Ukrainian President Volodymyr Zelenskyy has warned of a ramped-up Russian offensive in his country’s east, with civilians rushing to flee the region ahead of what many fear could be a brutal new phase in the war.
In a nightly address Sunday, Zelenskyy said Moscow’s forces were expected to move to “even larger operations” in eastern Ukraine, but said his country’s troops were prepared to “respond.”
Satellite images captured by Maxar, a commercial firm that works with the U.S. government, appeared to show an 8-mile-long convoy of Russian military vehicles moving south toward the Donbas area that seems likely to be the focus of a major new offensive.

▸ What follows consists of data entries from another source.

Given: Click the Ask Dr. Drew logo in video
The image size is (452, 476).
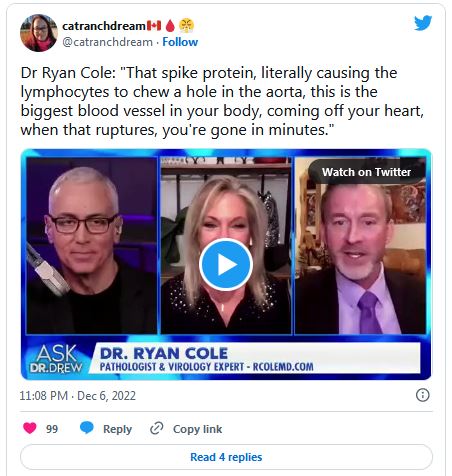Looking at the screenshot, I should point(56,359).
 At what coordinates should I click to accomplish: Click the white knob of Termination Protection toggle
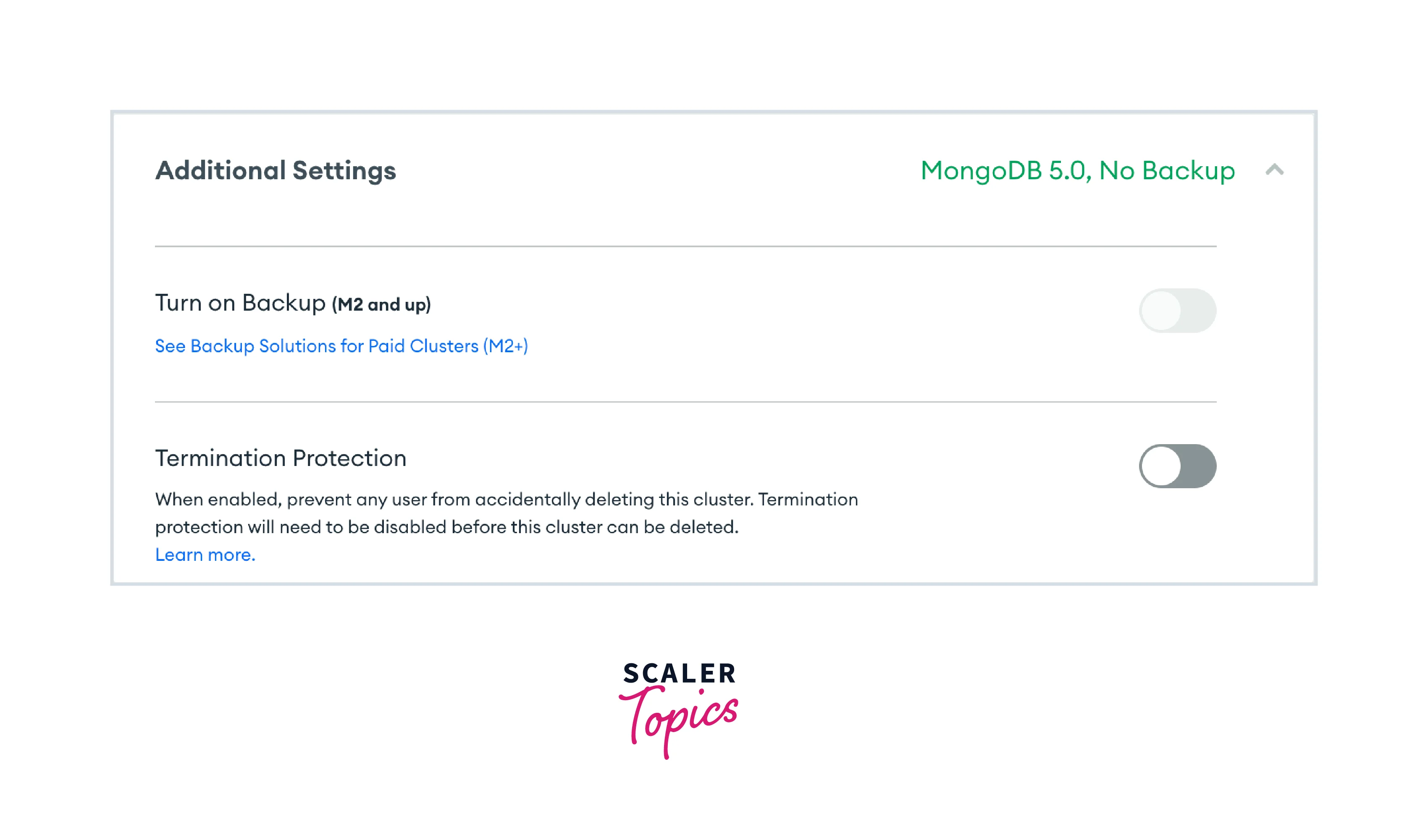tap(1161, 466)
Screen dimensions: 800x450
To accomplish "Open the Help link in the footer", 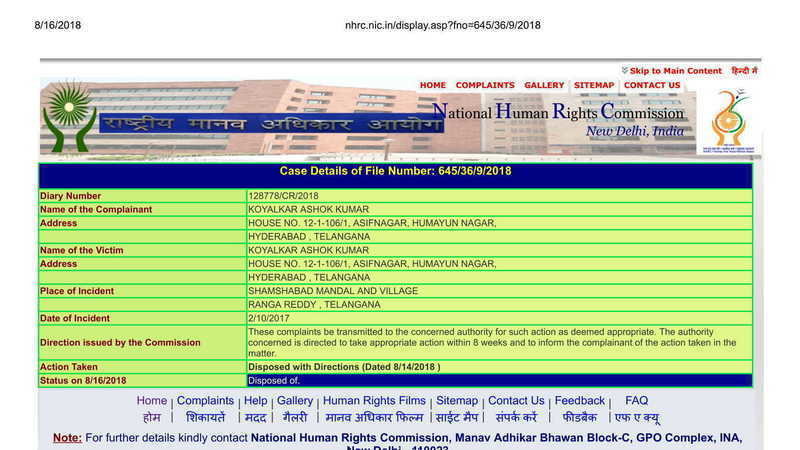I will (x=256, y=401).
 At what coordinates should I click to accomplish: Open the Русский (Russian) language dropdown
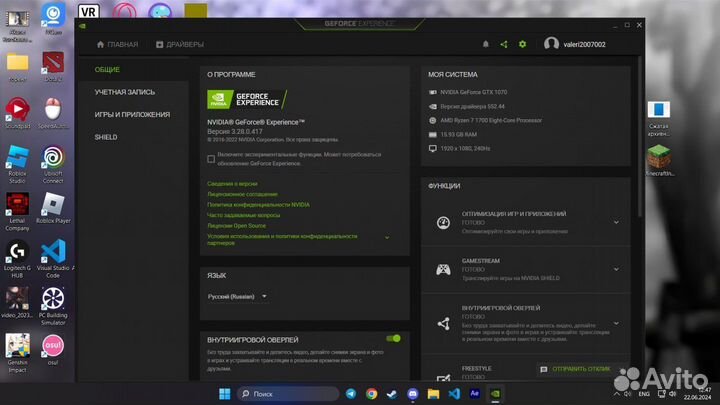pyautogui.click(x=237, y=296)
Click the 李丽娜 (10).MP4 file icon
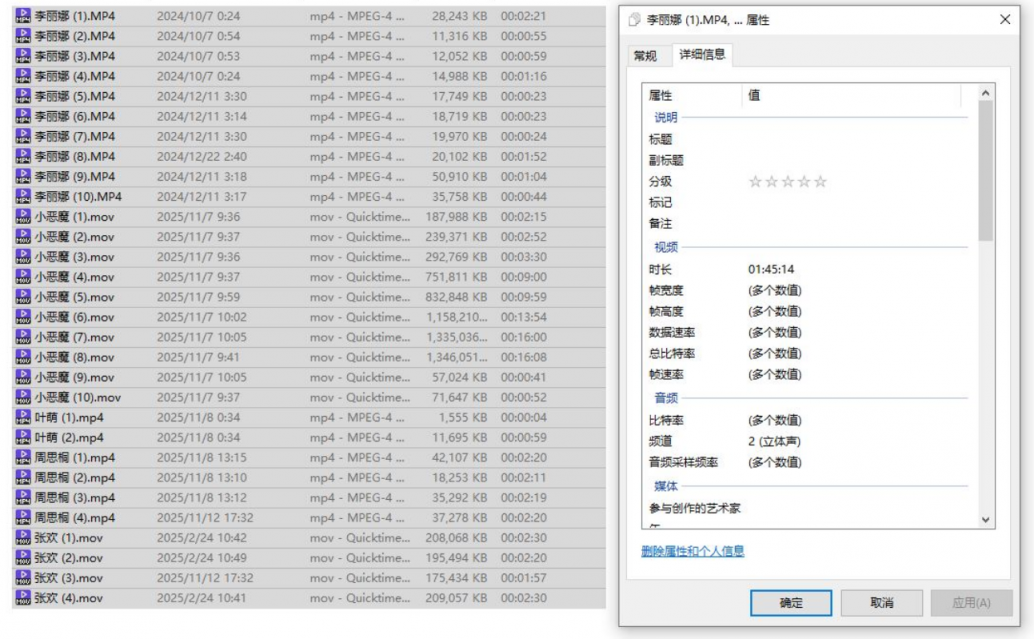This screenshot has width=1034, height=639. coord(23,197)
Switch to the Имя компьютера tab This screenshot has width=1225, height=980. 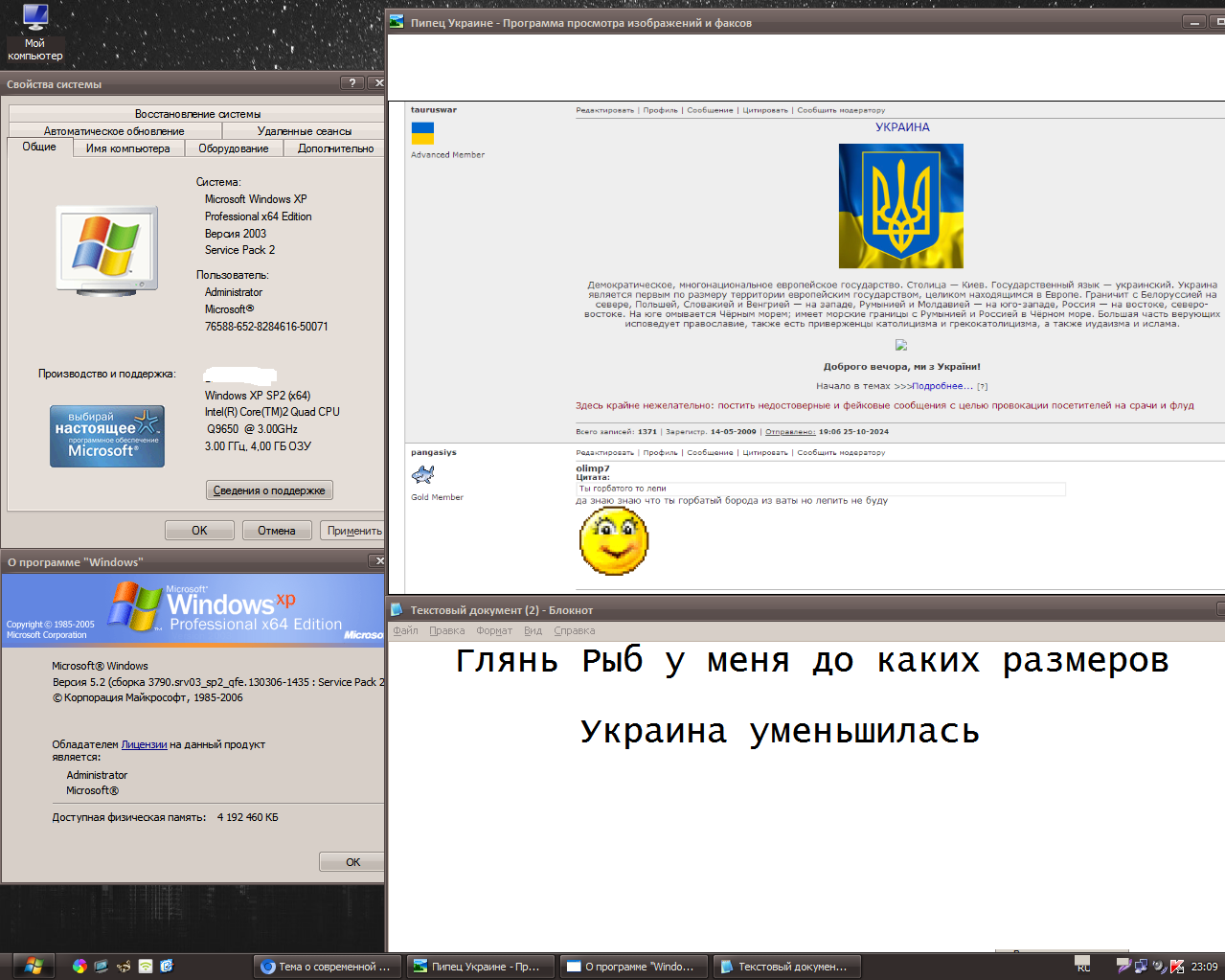pos(127,148)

It comes as Russia has appointed a general with a record of brutality in Syria to take over its operations in Ukraine, a U.S. official and a Western official confirmed to NBC News. In Mariupol, the besieged southeastern port city, Zelenskyy said tens of thousands of people had likely been killed.
NBC News has not verified the numbers of people killed, but growing outrage at the evidence of Russian war crimes has left the Kremlin increasingly isolated.
Austrian Chancellor Karl Nehammer is set to meet with Russian President Vladimir Putin in Moscow on Monday, following a meeting with Zelenskyy in Kyiv over the weekend.